WASHINGTON — Charnice Milton’s young journalism career seemed ready to shift into high gear before she was shot and killed a year ago Friday.
The 27-year-old reporter stepped off a bus in a Southeast D.C. neighborhood — right into a street battle that would claim her life.
Her family is planning a memorial service Friday at 7:40 p.m. at the site of her murder. They plan to distribute fliers with the hope of finding those responsible for their daughter’s death.
The D.C. police said Milton was shot to death May 27, 2015, by a gunman among ATV riders who was shooting at another group of riders on Good Hope Road, near Naylor Road Southeast. She was making a bus transfer and going home after covering a Neighborhood Advisory Commission meeting at Eastern Market.
“Two gang members were beefing and one of them held Charnice, as she was crossing, as a human shield and the other shot her point-blank,” said Ken McClenton, Milton’s stepfather.
“The other dropped her to the cold ground.”
D.C. police said they have not ruled out the possibility that the gunman and the person who used Milton as a shield were gang members.
Living with loss
Meanwhile, the family is devastated by the loss and discouraged that her killers remain at large.
“I remember my daughter on the day that she died, and I remember closing the door after giving her a kiss on the forehead,” McClenton said, through tears of grief.
McClenton raised Milton since she was 6 years old with her mother, Francine Milton, a teacher at Eagle Academy Public Charter School.
“I watched her grow up as a singer; I watched her grow up as a writer; I watched her grow up as a young lady who persevered,” McClenton said.
Among his fondest memories was hearing her singing with the choir at Living Word Church in Southwest D.C., where the family worships and where he works as a housing counselor in the nondenominational church’s faith-based counseling service, Lydia’s House.
“You could just hear clearly the words,” McClenton said. “She had a perfect pitch … she was just wondrous as a singer.”
Budding reporter worked hard on the job
When she applied to be a reporter, a skeptical editor doubted that Milton could do the job — she had a major speech impediment and was painfully shy. But the editor saw something that he liked in the honors graduate of the Newhouse School at Syracuse University and hired her as a stringer, paid by the story. She would go on to file more than 100 reports in her three-year career.

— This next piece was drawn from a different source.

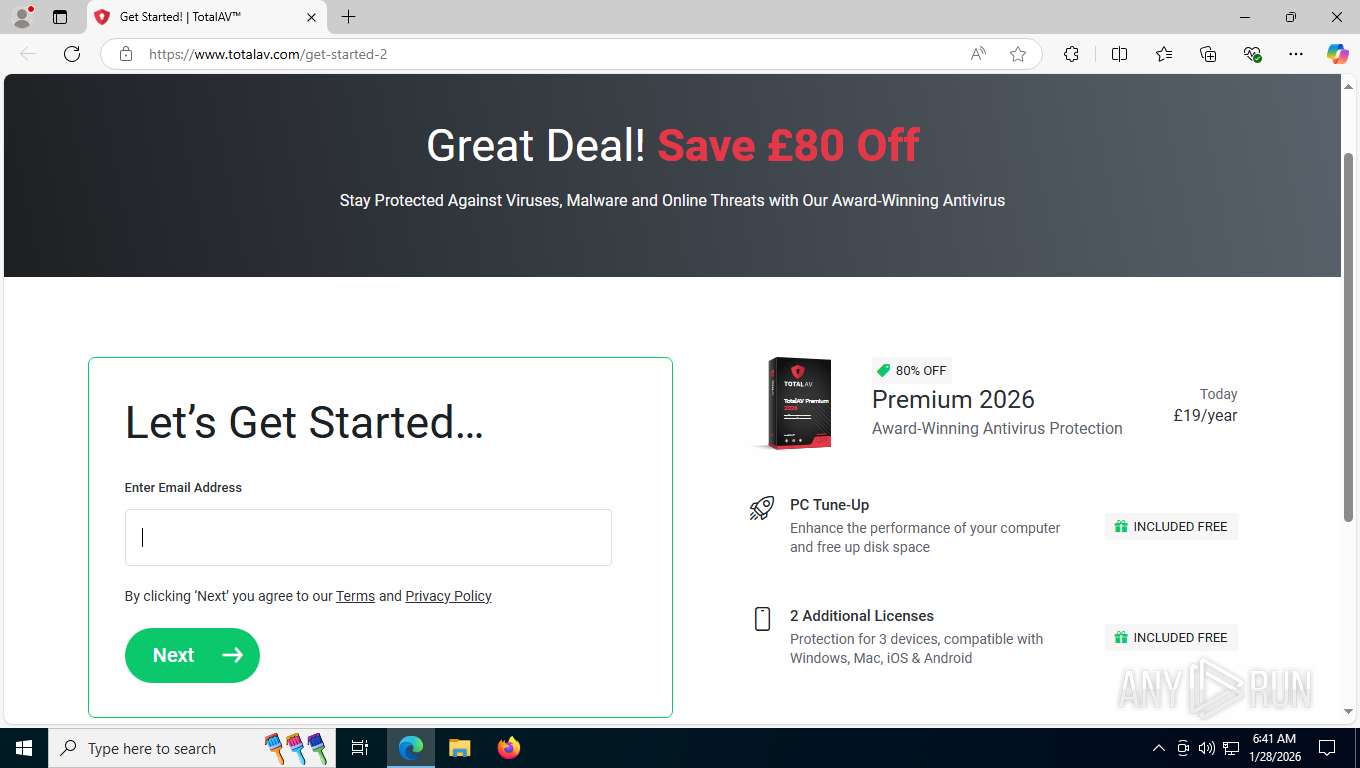Click Read aloud icon in address bar
The width and height of the screenshot is (1360, 768).
point(978,54)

“The thing about Charnice that really always stuck with me is she was incredibly persistent and very hardworking,” said Andrew Lightman, managing editor of Capital Community News, publishers of The Hill Rag and East of the River.
“People liked Charnice, and they really, really liked talking to her, and I suspect [that’s] because she was a very good listener.”

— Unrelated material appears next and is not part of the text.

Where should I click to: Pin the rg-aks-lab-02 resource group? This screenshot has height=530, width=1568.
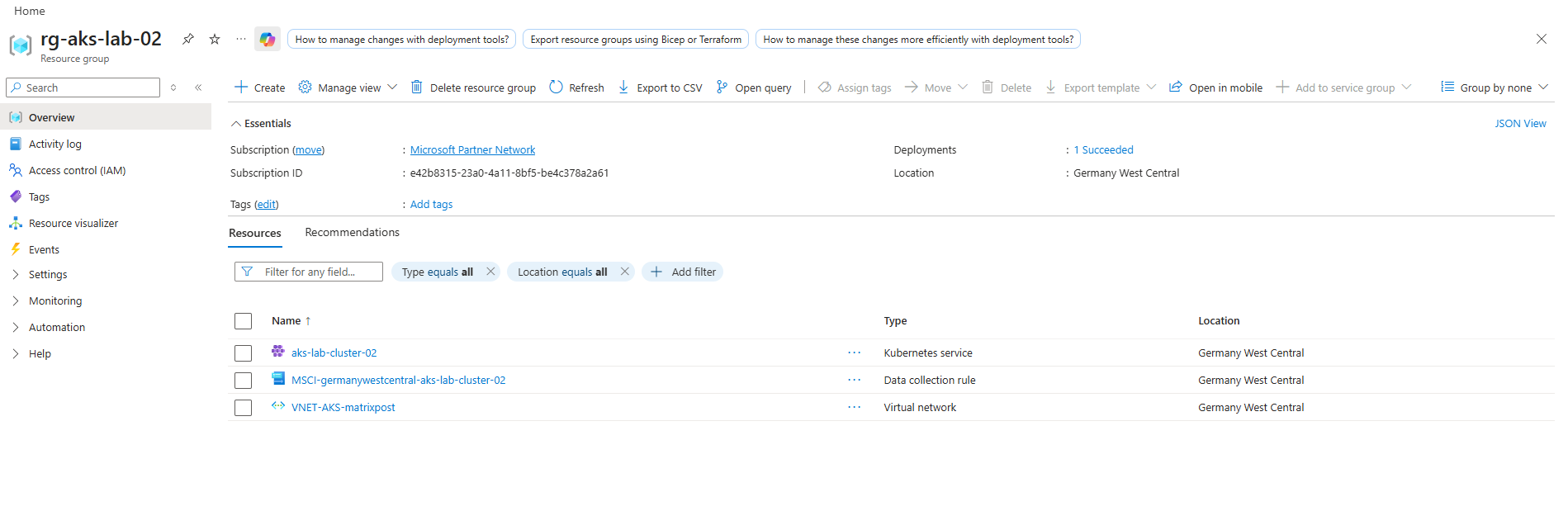tap(188, 39)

Lightman said he fully expected that Milton, as other young CCN staffers had done, would soon move up to a major daily newspaper such as The Washington Post.

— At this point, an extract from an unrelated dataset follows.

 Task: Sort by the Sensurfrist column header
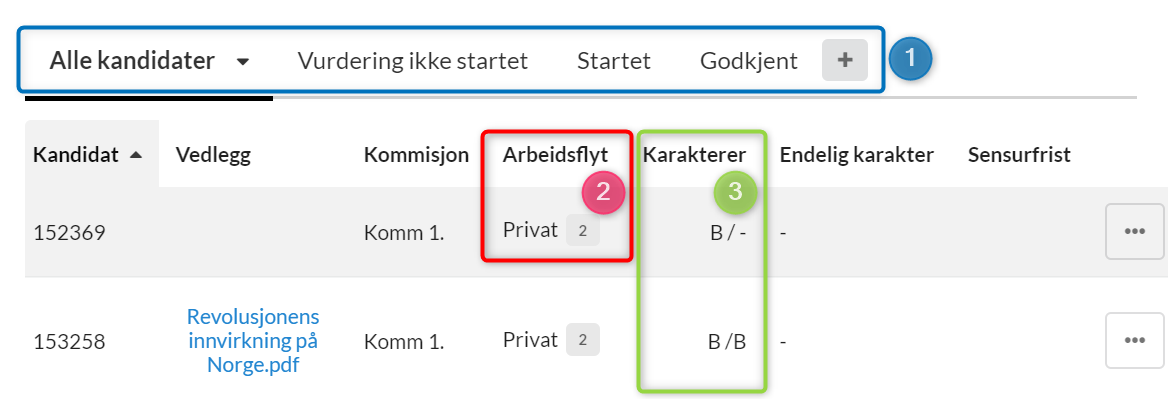pos(1019,155)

Instead, Milton became one of the District’s 162 homicides last year. Her killing is among the more than 60 unsolved homicide cases in 2015.
As of Wednesday, 49 homicides, with about 17 killings so far this year that are unsolved, were reported to police.
“The only thing that we have is the grainy picture of the 14 escaping on their ATV’s … all of the tips have gone cold,” McClenton said. “People are afraid.”
Not just a crime statistic
Milton’s family and friends want justice.
“If we truly believe that someone can get away with murder, then we’re no longer a nation of laws,” McClenton said.
Milton’s editor disputes a common observation often made about her random death in city violence — that she was in the wrong place at the wrong time.
“Charnice was not in the wrong place at the wrong time,” Lightman said. “Charnice was coming back from her job. … She lost her life for just going about her business.”
The family has created a Facebook page called Open Heart/Cold Case that is devoted to unresolved homicides, missing persons and exploited children’s cases.
After four years police classify unsolved homicides as cold cases. Milton’s case remains an open investigation.
McClenton said he is disappointed that the D.C. police have one less detective working on cold cases this year than last year. Alice Kim, with the D.C. police, confirmed that reduction, but would not say exactly how many detectives are working on them.
While they’re satisfied that the police have worked hard trying to find Milton’s killers, her family is frustrated by the turpitude of those who would use an innocent person as a human shield and shoot their daughter, and the fact that those who may know who did it won’t come forward.
“I really believe that those individuals who, maybe, are regretful at this time period of their life … I have extended my forgiveness. I pray that they are mature enough to accept Christ, or to at least repent and come forward and say, ‘I did it,’” McClenton said.